[[ Dataset content, beginning ]]

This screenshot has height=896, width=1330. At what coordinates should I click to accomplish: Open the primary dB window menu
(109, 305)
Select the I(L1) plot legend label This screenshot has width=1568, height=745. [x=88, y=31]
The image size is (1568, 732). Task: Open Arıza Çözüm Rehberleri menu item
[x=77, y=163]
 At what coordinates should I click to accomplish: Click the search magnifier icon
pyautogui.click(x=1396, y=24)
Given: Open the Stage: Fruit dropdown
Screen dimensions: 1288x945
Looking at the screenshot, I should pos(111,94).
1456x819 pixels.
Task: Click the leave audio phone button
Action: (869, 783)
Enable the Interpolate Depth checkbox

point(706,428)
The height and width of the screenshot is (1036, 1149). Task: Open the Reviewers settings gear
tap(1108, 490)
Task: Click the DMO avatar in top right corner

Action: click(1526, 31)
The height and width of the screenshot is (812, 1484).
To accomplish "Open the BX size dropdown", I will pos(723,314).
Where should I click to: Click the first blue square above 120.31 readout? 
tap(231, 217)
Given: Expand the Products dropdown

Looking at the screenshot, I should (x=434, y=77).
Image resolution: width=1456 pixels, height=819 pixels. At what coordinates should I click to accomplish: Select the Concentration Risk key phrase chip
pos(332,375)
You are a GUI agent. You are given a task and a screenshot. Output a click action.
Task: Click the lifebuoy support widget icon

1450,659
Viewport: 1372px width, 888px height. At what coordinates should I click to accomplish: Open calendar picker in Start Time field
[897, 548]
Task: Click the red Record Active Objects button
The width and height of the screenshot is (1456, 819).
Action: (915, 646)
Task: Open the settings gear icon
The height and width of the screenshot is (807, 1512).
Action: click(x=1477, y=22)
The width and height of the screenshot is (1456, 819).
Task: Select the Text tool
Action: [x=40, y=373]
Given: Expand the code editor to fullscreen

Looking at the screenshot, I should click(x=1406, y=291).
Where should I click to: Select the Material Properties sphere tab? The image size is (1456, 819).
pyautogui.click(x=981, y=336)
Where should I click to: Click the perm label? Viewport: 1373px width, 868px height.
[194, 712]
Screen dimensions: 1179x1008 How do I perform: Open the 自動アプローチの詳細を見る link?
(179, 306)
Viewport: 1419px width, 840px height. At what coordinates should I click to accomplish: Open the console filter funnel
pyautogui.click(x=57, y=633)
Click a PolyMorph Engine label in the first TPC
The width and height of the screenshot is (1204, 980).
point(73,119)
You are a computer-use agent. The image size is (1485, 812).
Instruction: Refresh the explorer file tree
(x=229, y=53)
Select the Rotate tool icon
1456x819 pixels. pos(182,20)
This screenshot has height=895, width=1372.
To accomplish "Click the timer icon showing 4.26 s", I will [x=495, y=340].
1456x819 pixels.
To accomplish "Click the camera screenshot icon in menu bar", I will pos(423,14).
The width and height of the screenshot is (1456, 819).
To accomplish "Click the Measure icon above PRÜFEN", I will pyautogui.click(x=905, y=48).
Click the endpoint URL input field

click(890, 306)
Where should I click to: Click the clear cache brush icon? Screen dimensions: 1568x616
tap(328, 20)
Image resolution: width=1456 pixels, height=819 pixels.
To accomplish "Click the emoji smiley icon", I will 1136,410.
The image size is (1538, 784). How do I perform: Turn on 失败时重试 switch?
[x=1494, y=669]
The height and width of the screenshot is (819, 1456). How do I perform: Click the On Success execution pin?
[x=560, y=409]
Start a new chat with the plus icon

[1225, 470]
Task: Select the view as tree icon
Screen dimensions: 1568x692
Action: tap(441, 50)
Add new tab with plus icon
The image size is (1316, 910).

[[ Dataset content, end ]]

» What you are asked to do
Could you write out all of the entries precisely as they stand?

» Solution below
This screenshot has height=896, width=1330. At what coordinates should I click to accomplish: Open the primary dB window menu
(109, 305)
Select the I(L1) plot legend label This screenshot has width=1568, height=745. [x=88, y=31]
The image size is (1568, 732). Task: Open Arıza Çözüm Rehberleri menu item
[x=77, y=163]
 At what coordinates should I click to accomplish: Click the search magnifier icon
pyautogui.click(x=1396, y=24)
Given: Open the Stage: Fruit dropdown
Screen dimensions: 1288x945
Looking at the screenshot, I should pos(111,94).
1456x819 pixels.
Task: Click the leave audio phone button
Action: (869, 783)
Enable the Interpolate Depth checkbox

point(706,428)
The height and width of the screenshot is (1036, 1149). Task: Open the Reviewers settings gear
tap(1108, 490)
Task: Click the DMO avatar in top right corner

Action: click(1526, 31)
The height and width of the screenshot is (812, 1484).
To accomplish "Open the BX size dropdown", I will pos(723,314).
Where should I click to: Click the first blue square above 120.31 readout? 
tap(231, 217)
Given: Expand the Products dropdown

Looking at the screenshot, I should (x=434, y=77).
Image resolution: width=1456 pixels, height=819 pixels. At what coordinates should I click to accomplish: Select the Concentration Risk key phrase chip
pos(332,375)
You are a GUI agent. You are given a task and a screenshot. Output a click action.
Task: Click the lifebuoy support widget icon

1450,659
Viewport: 1372px width, 888px height. At what coordinates should I click to accomplish: Open calendar picker in Start Time field
[897, 548]
Task: Click the red Record Active Objects button
The width and height of the screenshot is (1456, 819).
Action: (915, 646)
Task: Open the settings gear icon
The height and width of the screenshot is (807, 1512).
Action: click(x=1477, y=22)
The width and height of the screenshot is (1456, 819).
Task: Select the Text tool
Action: [x=40, y=373]
Given: Expand the code editor to fullscreen

Looking at the screenshot, I should click(x=1406, y=291).
Where should I click to: Select the Material Properties sphere tab? The image size is (1456, 819).
pyautogui.click(x=981, y=336)
Where should I click to: Click the perm label? Viewport: 1373px width, 868px height.
[194, 712]
Screen dimensions: 1179x1008 How do I perform: Open the 自動アプローチの詳細を見る link?
(179, 306)
Viewport: 1419px width, 840px height. At what coordinates should I click to accomplish: Open the console filter funnel
pyautogui.click(x=57, y=633)
Click a PolyMorph Engine label in the first TPC
The width and height of the screenshot is (1204, 980).
point(73,119)
You are a computer-use agent. The image size is (1485, 812).
Instruction: Refresh the explorer file tree
(x=229, y=53)
Select the Rotate tool icon
1456x819 pixels. pos(182,20)
This screenshot has height=895, width=1372.
To accomplish "Click the timer icon showing 4.26 s", I will [x=495, y=340].
1456x819 pixels.
To accomplish "Click the camera screenshot icon in menu bar", I will pos(423,14).
The width and height of the screenshot is (1456, 819).
To accomplish "Click the Measure icon above PRÜFEN", I will pyautogui.click(x=905, y=48).
Click the endpoint URL input field

click(890, 306)
Where should I click to: Click the clear cache brush icon? Screen dimensions: 1568x616
tap(328, 20)
Image resolution: width=1456 pixels, height=819 pixels.
To accomplish "Click the emoji smiley icon", I will 1136,410.
The image size is (1538, 784). How do I perform: Turn on 失败时重试 switch?
[x=1494, y=669]
The height and width of the screenshot is (819, 1456). How do I perform: Click the On Success execution pin?
[x=560, y=409]
Start a new chat with the plus icon

[1225, 470]
Task: Select the view as tree icon
Screen dimensions: 1568x692
Action: tap(441, 50)
Add new tab with plus icon
The image size is (1316, 910).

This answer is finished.